**TASK GOAL**
Reading through the lines below, count those that include the string "magnifier"; the answer is that number and nothing else.

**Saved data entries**
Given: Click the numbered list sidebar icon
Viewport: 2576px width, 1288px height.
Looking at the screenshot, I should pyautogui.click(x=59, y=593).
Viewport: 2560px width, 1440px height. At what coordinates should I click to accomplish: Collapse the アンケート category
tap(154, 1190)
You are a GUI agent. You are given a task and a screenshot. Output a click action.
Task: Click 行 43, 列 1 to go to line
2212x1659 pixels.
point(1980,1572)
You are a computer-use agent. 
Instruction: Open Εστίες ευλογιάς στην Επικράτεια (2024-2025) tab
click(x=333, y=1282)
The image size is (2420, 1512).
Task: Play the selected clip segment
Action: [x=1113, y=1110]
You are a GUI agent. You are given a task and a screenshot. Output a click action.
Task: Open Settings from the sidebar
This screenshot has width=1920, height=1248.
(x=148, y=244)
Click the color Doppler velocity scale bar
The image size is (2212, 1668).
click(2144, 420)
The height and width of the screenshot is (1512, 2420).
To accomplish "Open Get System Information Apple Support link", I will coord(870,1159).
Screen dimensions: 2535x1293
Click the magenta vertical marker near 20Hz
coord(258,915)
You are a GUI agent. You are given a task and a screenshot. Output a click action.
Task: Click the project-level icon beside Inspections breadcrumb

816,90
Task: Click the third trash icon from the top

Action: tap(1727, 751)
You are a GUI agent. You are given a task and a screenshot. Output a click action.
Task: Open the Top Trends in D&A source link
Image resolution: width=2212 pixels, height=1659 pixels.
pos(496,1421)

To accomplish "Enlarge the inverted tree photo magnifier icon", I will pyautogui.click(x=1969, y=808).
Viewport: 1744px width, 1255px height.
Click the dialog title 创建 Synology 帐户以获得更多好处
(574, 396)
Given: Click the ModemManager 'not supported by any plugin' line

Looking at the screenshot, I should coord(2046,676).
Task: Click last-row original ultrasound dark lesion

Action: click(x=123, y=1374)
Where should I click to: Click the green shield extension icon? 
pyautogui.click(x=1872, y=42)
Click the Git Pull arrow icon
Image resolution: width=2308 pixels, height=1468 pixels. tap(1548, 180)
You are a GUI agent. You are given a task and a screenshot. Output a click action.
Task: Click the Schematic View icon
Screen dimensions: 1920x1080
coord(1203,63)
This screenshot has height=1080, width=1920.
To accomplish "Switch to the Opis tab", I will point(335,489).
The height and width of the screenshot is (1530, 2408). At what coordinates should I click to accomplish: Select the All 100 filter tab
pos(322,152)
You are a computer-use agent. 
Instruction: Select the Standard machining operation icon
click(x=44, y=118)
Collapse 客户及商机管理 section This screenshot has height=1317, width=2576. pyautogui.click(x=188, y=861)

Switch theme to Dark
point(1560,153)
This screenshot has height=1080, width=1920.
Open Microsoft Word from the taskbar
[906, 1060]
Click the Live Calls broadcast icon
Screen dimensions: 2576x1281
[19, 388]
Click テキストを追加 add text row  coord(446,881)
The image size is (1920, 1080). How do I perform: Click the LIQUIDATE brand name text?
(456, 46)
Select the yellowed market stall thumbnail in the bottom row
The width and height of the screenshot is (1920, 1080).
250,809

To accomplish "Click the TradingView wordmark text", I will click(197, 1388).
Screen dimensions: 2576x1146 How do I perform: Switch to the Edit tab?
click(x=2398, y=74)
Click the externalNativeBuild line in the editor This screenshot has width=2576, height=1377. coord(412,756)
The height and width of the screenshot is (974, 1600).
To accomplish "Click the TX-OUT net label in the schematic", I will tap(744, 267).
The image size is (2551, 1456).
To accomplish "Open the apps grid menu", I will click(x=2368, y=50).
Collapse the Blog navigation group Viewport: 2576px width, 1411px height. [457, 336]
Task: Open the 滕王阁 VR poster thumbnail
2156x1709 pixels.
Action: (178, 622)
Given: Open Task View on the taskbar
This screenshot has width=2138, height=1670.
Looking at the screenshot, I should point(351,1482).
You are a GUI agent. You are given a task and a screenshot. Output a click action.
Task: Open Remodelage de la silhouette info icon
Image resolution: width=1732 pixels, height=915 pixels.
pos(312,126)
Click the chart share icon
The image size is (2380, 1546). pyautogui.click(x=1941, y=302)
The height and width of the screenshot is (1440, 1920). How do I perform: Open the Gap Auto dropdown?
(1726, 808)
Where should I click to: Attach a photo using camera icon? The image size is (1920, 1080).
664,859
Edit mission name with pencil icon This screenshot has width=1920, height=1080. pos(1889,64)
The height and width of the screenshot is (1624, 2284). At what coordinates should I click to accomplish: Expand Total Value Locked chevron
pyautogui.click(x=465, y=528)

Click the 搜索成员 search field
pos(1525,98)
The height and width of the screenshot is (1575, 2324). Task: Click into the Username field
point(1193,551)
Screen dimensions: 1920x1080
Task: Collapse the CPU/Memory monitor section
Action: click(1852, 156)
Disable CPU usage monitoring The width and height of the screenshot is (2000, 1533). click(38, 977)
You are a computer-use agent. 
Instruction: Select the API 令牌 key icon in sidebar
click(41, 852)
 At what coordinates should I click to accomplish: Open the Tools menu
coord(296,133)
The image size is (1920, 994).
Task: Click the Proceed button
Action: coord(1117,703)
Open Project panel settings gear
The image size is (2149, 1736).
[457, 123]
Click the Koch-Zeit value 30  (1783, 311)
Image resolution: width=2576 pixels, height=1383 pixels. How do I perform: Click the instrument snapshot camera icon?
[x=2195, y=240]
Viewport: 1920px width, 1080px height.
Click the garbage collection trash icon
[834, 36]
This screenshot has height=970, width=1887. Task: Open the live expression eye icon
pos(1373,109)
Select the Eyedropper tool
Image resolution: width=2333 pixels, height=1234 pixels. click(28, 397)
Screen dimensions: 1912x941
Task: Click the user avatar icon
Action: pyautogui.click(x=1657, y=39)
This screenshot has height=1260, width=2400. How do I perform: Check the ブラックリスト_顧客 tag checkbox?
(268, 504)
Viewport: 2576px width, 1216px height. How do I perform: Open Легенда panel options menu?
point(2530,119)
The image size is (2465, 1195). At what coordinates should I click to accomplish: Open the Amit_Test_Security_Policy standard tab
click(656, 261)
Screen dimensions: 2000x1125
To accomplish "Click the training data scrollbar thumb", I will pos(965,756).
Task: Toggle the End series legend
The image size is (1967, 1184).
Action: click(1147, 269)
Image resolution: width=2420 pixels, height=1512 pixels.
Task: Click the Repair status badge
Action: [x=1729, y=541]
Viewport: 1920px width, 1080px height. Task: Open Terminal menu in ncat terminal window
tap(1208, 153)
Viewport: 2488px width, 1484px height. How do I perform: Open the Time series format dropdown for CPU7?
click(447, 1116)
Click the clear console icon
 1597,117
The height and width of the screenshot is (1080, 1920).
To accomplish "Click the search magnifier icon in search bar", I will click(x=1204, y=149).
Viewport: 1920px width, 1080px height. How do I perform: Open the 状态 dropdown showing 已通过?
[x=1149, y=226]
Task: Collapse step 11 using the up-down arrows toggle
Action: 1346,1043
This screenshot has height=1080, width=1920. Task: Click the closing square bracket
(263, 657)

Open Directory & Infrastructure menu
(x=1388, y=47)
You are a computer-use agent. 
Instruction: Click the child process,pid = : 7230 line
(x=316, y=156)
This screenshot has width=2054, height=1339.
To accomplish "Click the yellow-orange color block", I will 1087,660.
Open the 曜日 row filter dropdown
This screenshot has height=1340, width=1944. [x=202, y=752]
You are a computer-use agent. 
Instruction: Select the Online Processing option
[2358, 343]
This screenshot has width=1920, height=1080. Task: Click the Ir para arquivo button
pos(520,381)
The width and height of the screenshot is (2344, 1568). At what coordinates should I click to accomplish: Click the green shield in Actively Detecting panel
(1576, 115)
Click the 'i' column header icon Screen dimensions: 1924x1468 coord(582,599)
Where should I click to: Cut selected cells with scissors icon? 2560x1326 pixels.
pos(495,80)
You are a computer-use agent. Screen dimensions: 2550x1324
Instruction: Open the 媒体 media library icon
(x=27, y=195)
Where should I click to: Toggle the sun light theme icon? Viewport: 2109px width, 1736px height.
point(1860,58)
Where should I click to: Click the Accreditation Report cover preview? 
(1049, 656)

**RESPONSE AREA**
2